3. Kişinin günlük aktivite düzeyi nedir? Günlük yürüyüş mesafesi, ev içi fiziksel aktivite, iş yerindeki hareket düzeyi, haftalık bazda egzersize ayırdığı zaman gibi konuların araştırılması gerekiyor. Aktivite düzeyi çok düşük olan bireylerde başlanması düşünülen egzersizin temposu da düşük olmalıdır. Egzersiz reçetesi verilirken sıklığı, şiddeti ve her bir seansın süresi önemlidir. Dikkat edilmesi gereken hususlardan biri aynı anda hem sıklığın, hem şiddetinin hem de süresinin aynı anda, birden artırılmaya çalışılmamasıdır.

Spor yaparken kadınlara özel karşılaşılan riskler var mıdır? Yoksa her iki cinsiyet için de risk faktörleri aynı mıdır?

Özellikle menopoz öncesinde, daha genel anlamda 60 yaş öncesinde kadınlarda kardiyovasküler hastalık, koroner arter hastalığın gelişme riski erkeklere göre daha düşüktür. Kabaca kadınlarda 10 yıllık bir gecikme ile kalp hastalıklarının başladığı söylenebilir. Menopoz dönemi sonrasında ise kadınlarda kalp hastalığı riski hızla artmakta, 60’lı yaşlarda erkekleri yakalamakta, daha sonra ise geçebilmektedir. Dolayısıyla 60 yaş öncesi kadınlarda egzersiz ile ilişkili risklerin daha düşük olduğu söylenebilir.

40-50 yaşına gelip spora yeni başladı diye insanlar umutsuzluğa kapılmalı mı? Bu yaşta da spordan fayda sağlayabilirler mi?
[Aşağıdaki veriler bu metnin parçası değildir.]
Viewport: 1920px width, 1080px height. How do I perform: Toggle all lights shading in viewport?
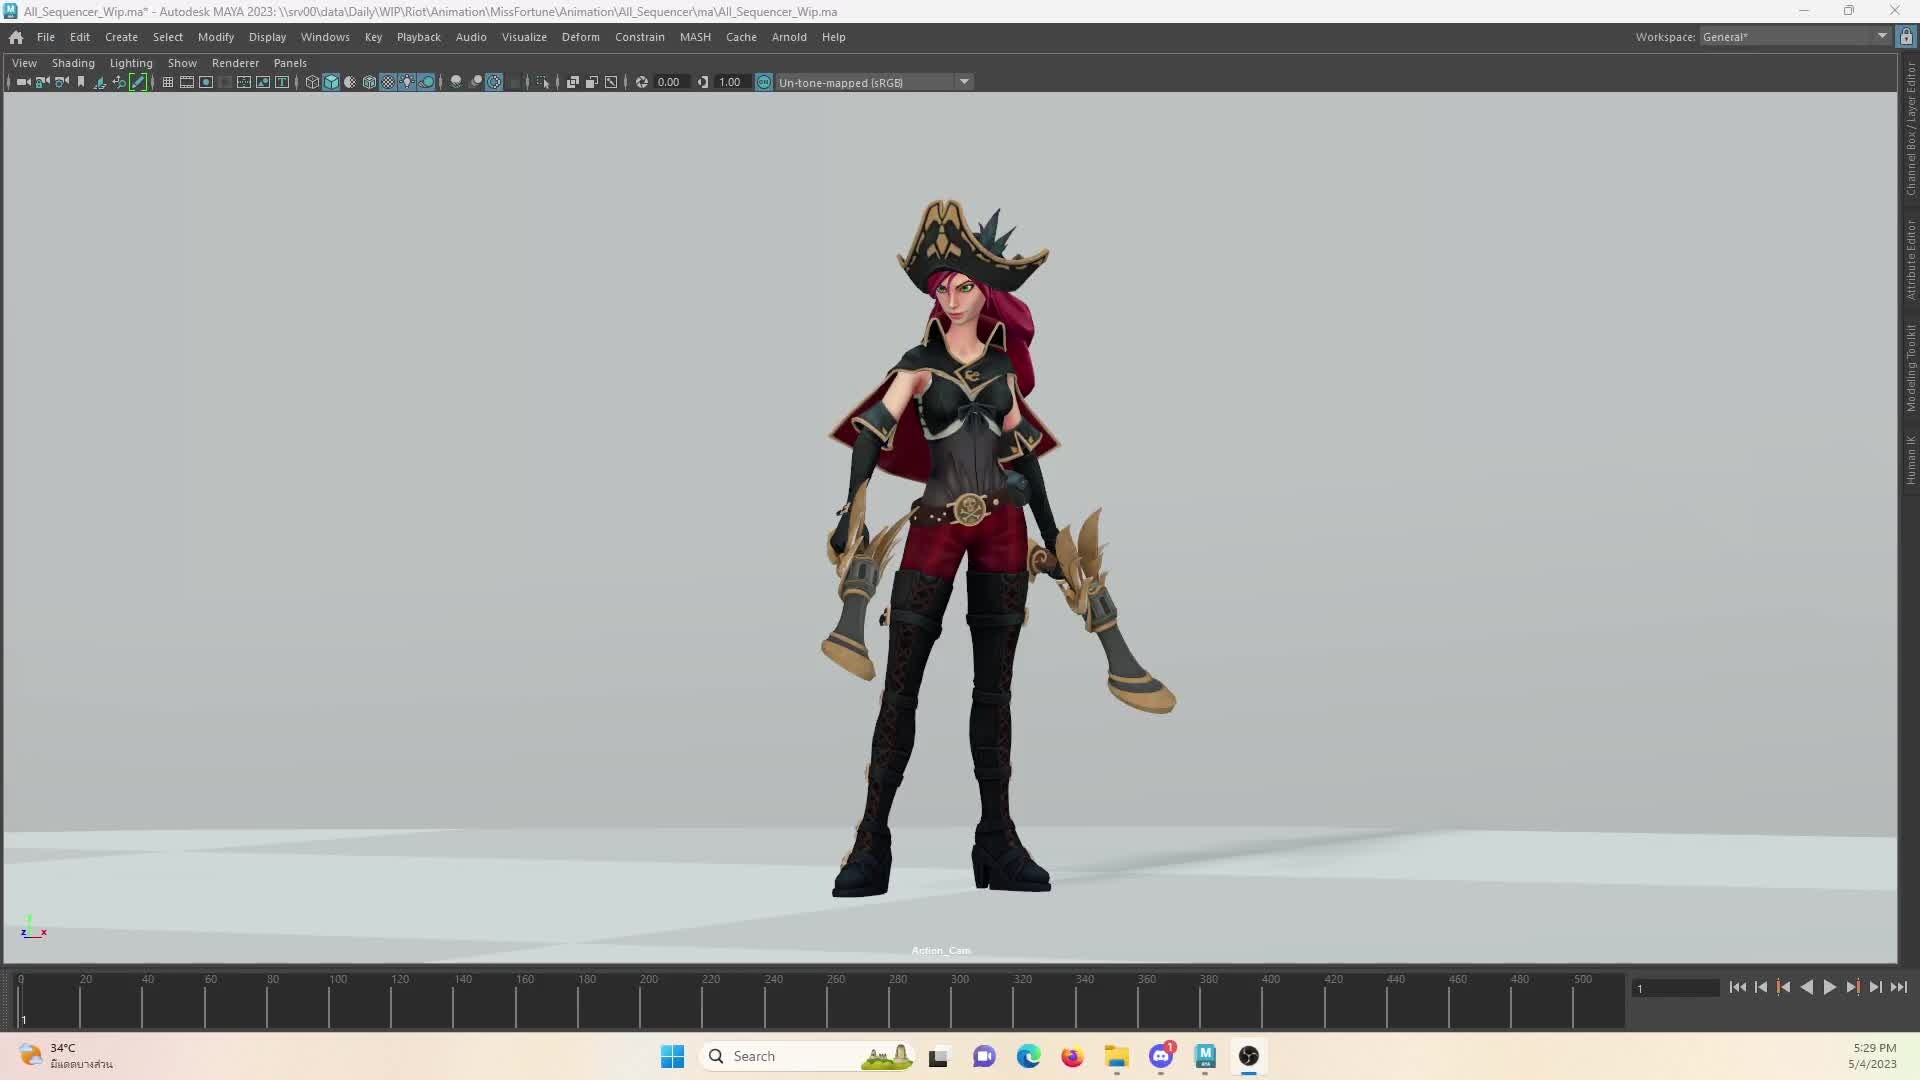(407, 82)
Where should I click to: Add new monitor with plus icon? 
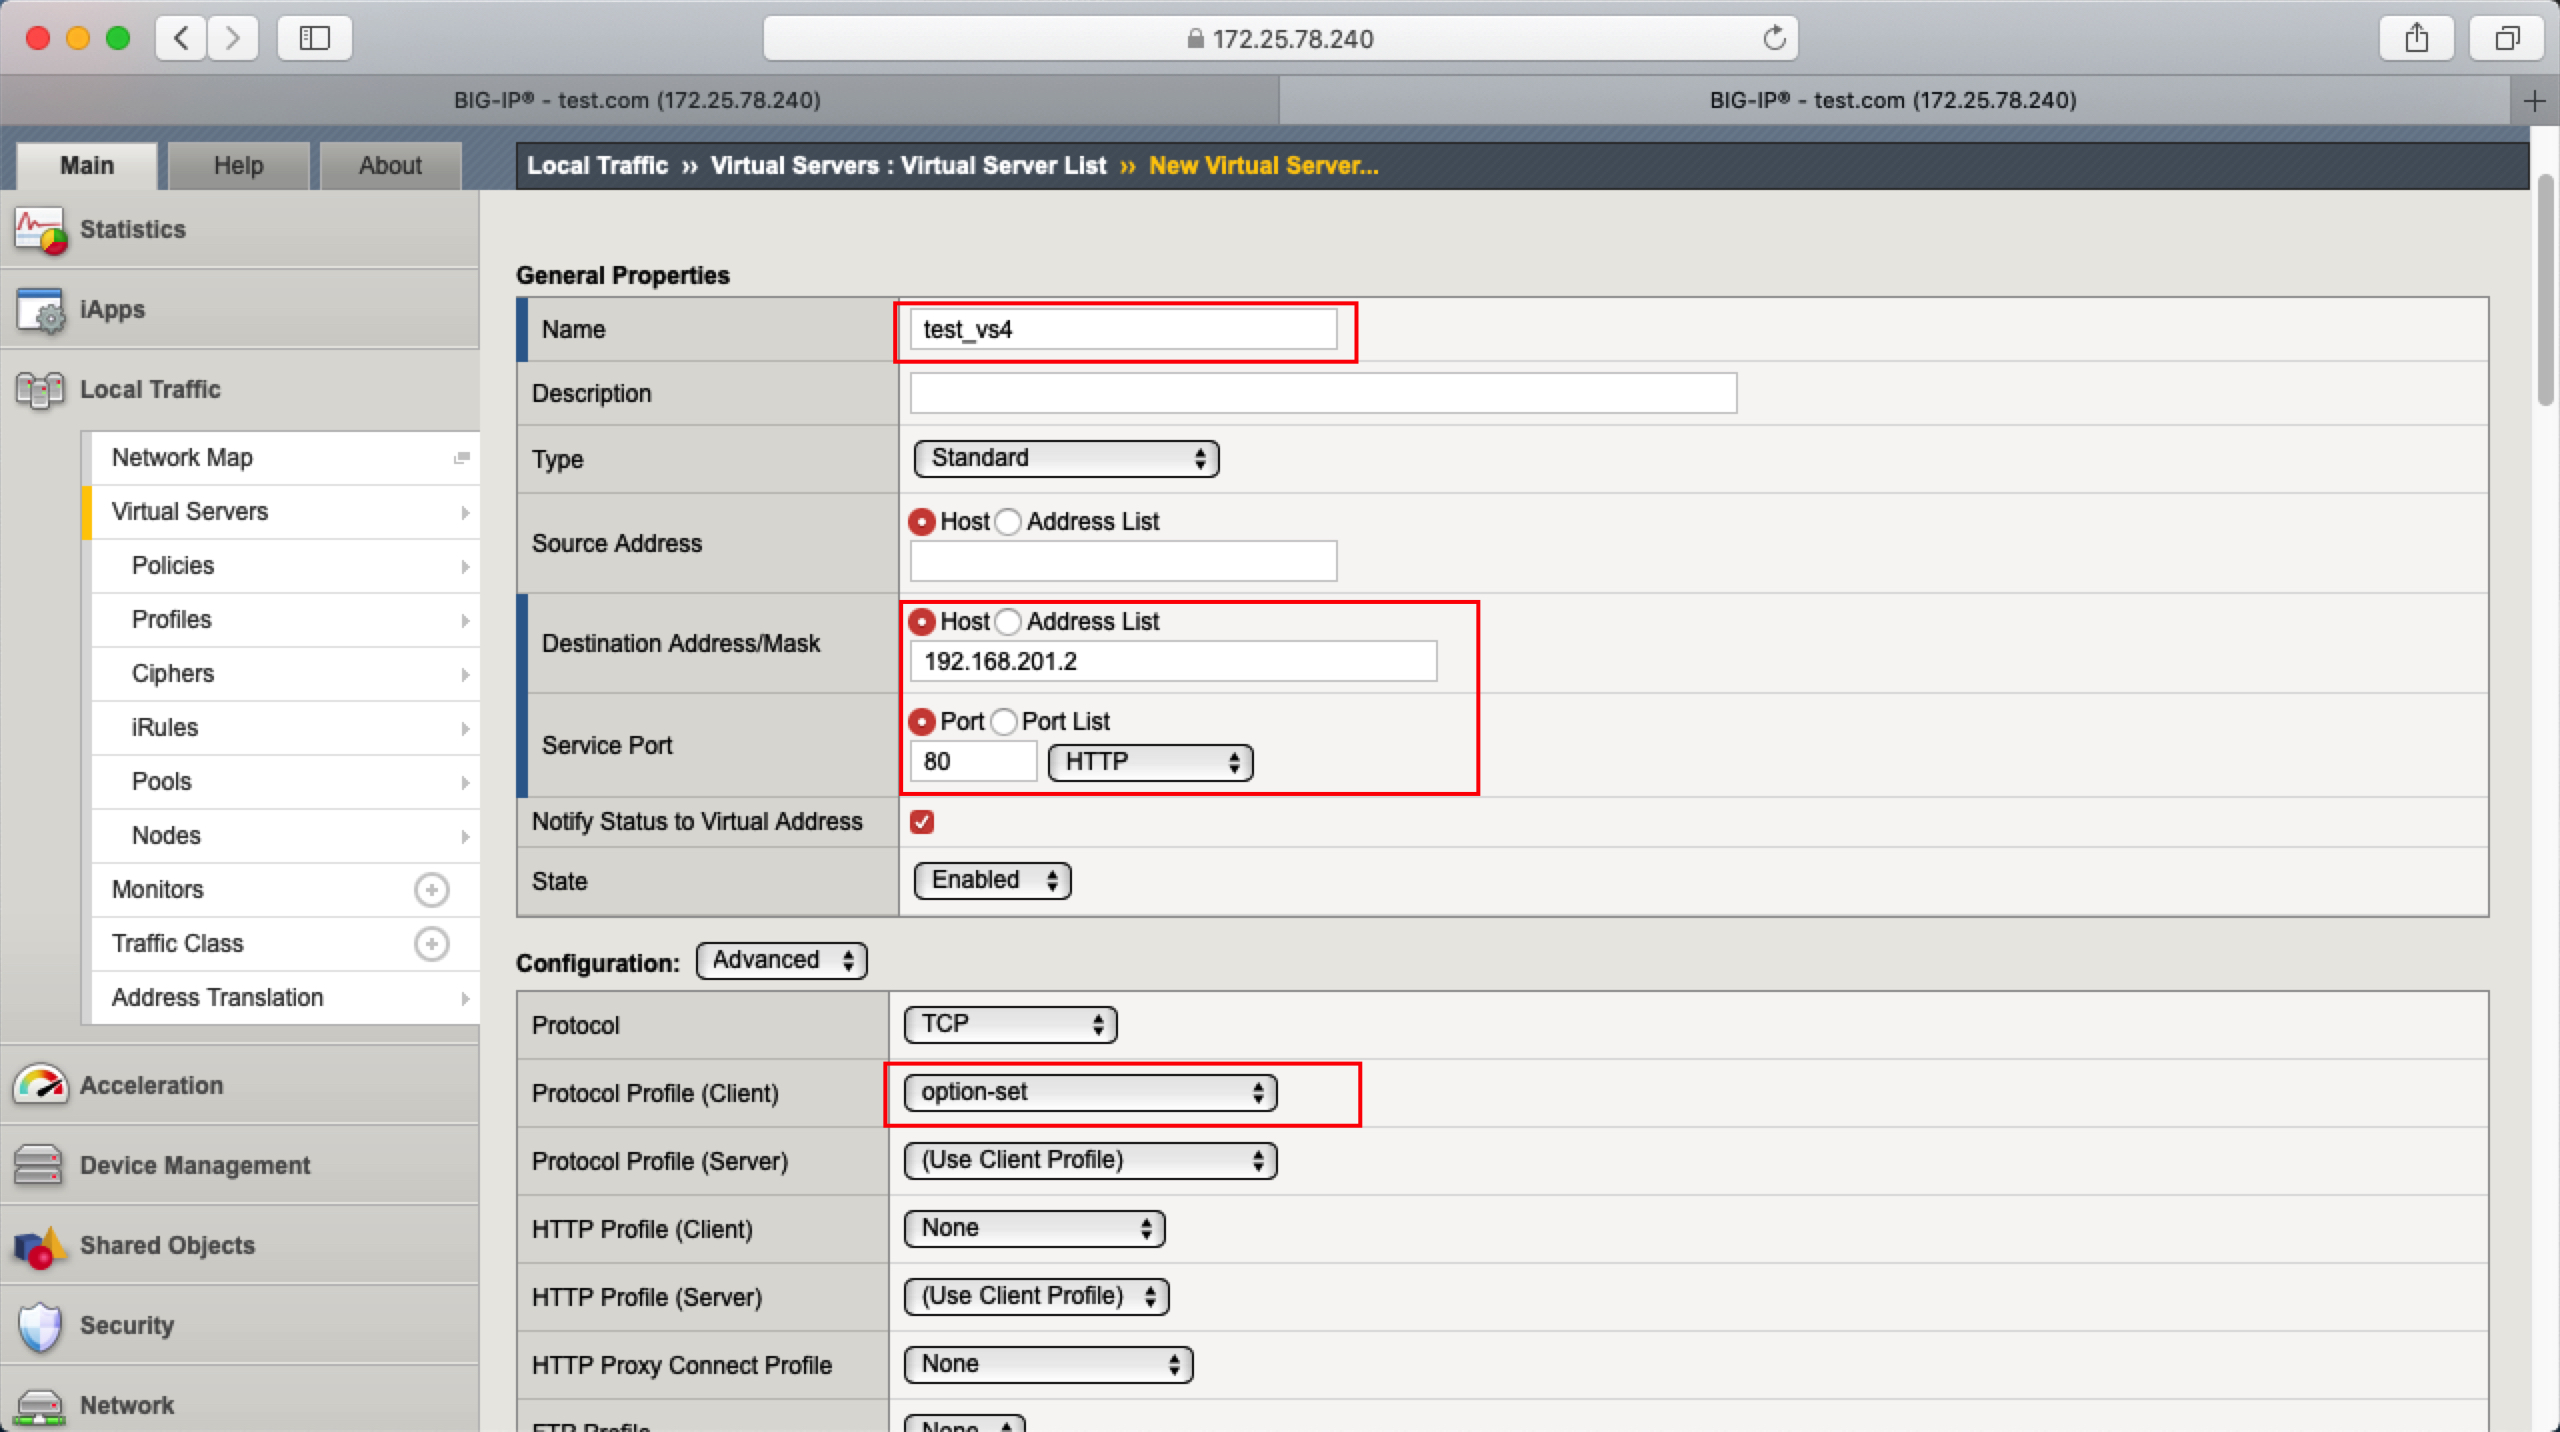tap(431, 890)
Öncelikle şunu belirtmek gerekir; egzersizi faydaları yavaş ortaya çıkar. Fiziksel kondüsyonudaki artışın dikkat çekici bir seviyeye çıkması için ortalama 1-3 aylık bir süre geçmesi gerekiyor. Düzenli egzersiz bırakıldığında faydaları hızla ortadan kalkabiliyor, kayda değer derecede kondüsyon yitimi haftalar içerisinde olabiliyor. Her yaştan insanın egzersizden fayda görme şansı yüksektir, bu nedenle spora başlamak için geç kalınması sözkonusu değildir.

Spor yapmayı engelleyen kalp hastalıkları var mıdır?

Bazı kalp hastalıklarının akut dönemlerinde örneğin kalp krizinin ilk dönemleri, kalp yetersizliğinin alevlenme dönemleri, hastanın hayatını tehdit edebilecek ritm bozukluklarının olduğu durumlarda, ciddi şikayetlere yol açan kapak rahatsızlıkları varlığında, tedavi ile hasta stabil bir duruma gelmeden egzersiz yapılması önerilmez. Egzersiz kalp üzerinde uzun vadede kesinlikle olumlu bir etki göstermesine rağmen egzersizler esnasında kalbin oksijen ve besine ihtiyacı artıyor. Bu nedenle yukarıda saydığımız problemleri olan hastalarda egzersiz, kalp üzerinde daha da olumsuz bir etkinin ortaya çıkmasına yol açabilir.

Kişinin kalbinde ritim bozukluğu olması, tansiyon, şeker hastası olması, daha önce by-pass yaptırması, stent taktırması spor yapmasına engel midir?

Kişinin bilinen bir kalp damar sorununun, diyabetinin, hatta kalp yetersizliğinin bulunması egzersiz yapması için bir engel değildir. Tabi egzersizin şiddeti, süresi ve sıklığı hastanın durumuna ve spor yapma kapasitesine göre ayarlanmalıdır. Örneğin iki kişiyi ele alalım. Biri 45 yaşında, by-pass operasyonu geçirmiş, kalp fonksiyonları normal olan bir hasta. Diğeri ise 65 yaşında kalp krizi geçirmiş ve bunun sonucunda da kalp fonksiyonları azalmış bir hasta. Her ikisinin yapabileceği egzersizin düzeyi, uymaları gereken programları çok farklı olacaktır.